The second step is to create a complete algorithm definition and an entry in algconstructors.jl. A complete algorithm definition specifies all hyperparameters, e.g., policy structure, basis function, step-size, given only meta-information about the environment, e.g., number of state features, size of action space. This makes it easy for both you and others to run the algorithm and evaluate its performance. Note that it is also acceptable if an algorithm does not perform well because it is difficult automatically set its hyperparameters. Poor performance often means that the information needed to make the agorithm perform well is unknown and further research is needed to make it useful. Evaluating an algorithm this way makes it clear when new knowledge makes an algorithm easier to use and successful. Just do not tune the algorithm's definition to this (or any) suite of environments as this will bias the performance results.

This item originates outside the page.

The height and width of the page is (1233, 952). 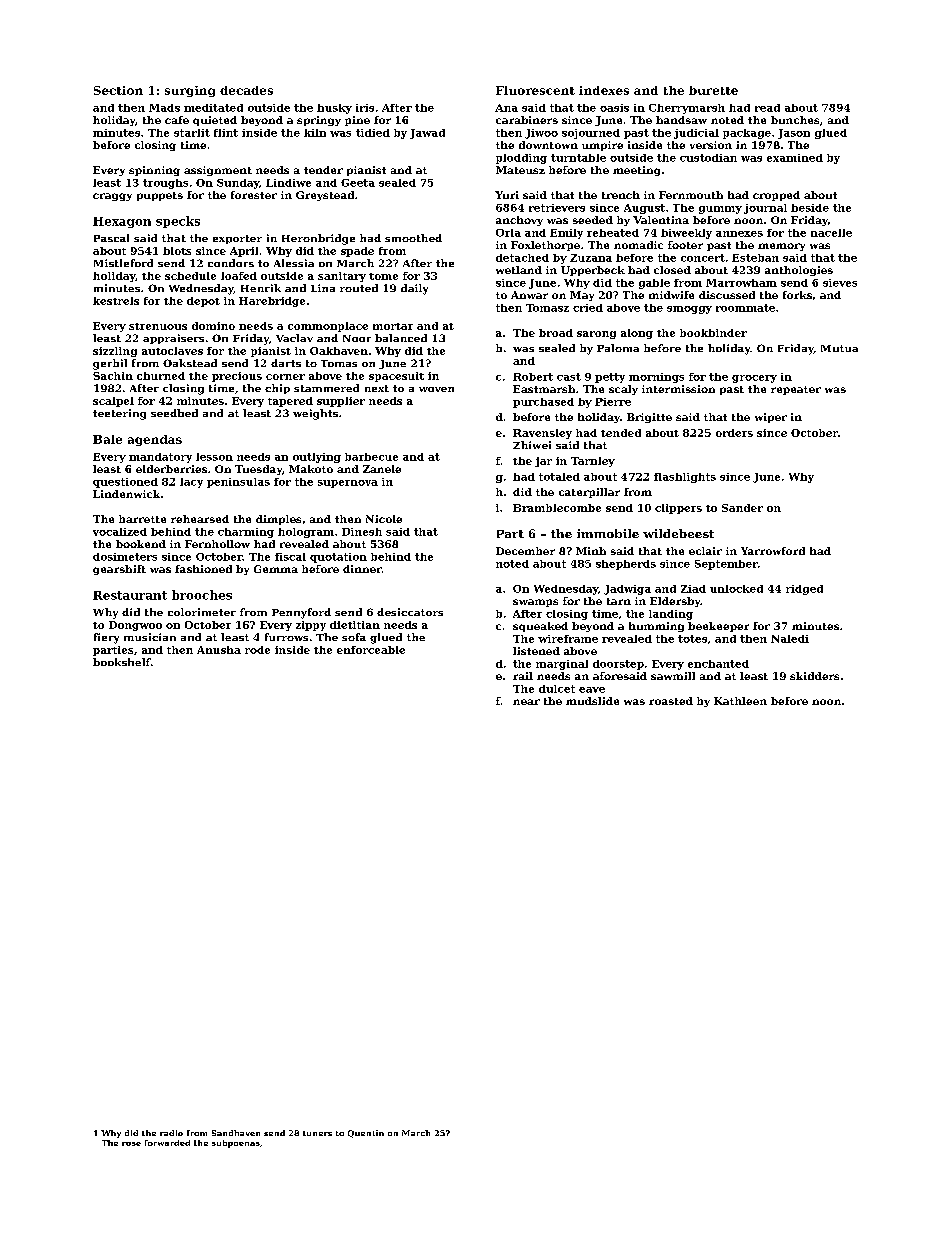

The source code in the repository is broken down into several main components, agents (algorithms), environments, function approximators (basis functions, linear, etc), policies, optimizers (Adam, eligibility traces, etc).
The following defines simple actor-critic with eligibility traces algorithm using Parl2 and runs it on a PinBall environment.
using Statistics
using Random
using Distributions
using EvaluationOfRLAlgs
function run_alg()
rng = Random.MersenneTwister(0) # change 0 to change seed
env = EvaluationOfRLAlgs.PinBall(Float64, "pinball_medium.cfg")
num_trials = 1
num_episodes = 200
state_ranges = get_state_desc(env)
num_actions = get_action_desc(env)
ϕ = FourierBasis(state_ranges, 6,7,true) # create a Fourier basis function that use both sine and cosine functions with dependent order of 6 and independent order of 7
p = LinearFunction(Float64, ϕ, num_actions) # create a linear function using the Fourier basis to use as the policy
policy = LinearSoftmaxPolicy(p) # make the policy a softmax of the function p
vf = LinearFunction(Float64, ϕ, 1) # create a linear function for the value function
λ = rand(rng, Uniform(0., 1.0)) # sample a random eligibility trace decay
γ = get_gamma(env) # get discount factor from environment (most are 1.0 so setting this lower could be useful)
αp = 0.1 / get_num_params(policy) # scale the learning rate by the number of parameters. Helps for setting linear rates of linear functions.
# create the optimization functions
popt = AccumulatingTraceOptimizer(policy, αp, γ, λ)
vopt = Parl2AccumulatingTraceOptimizer(vf, γ, λ)
# create the algorithm
agent = ActorCritic(policy, vf, popt, vopt, γ)
learning_returns = run_agent!(env, agent, num_episodes, rng) # run one trial. the ! denotes that agent will be update. The two functions above do not update the agent.
final_returns = eval_agent(env, agent, 30, rng) # evaluate updated agent after learning
return mean(learning_returns), mean(final_returns)
end
run_alg()
This example and other variations are provide in the file demo.jl along with a simple way to display the distribution of performance for an algorithm.
If you would like to add an algorithm, environment, or new complete definition to the repository please create a pull request. We will leave version 1.0 as the version of the code that was used to produce the results in the paper.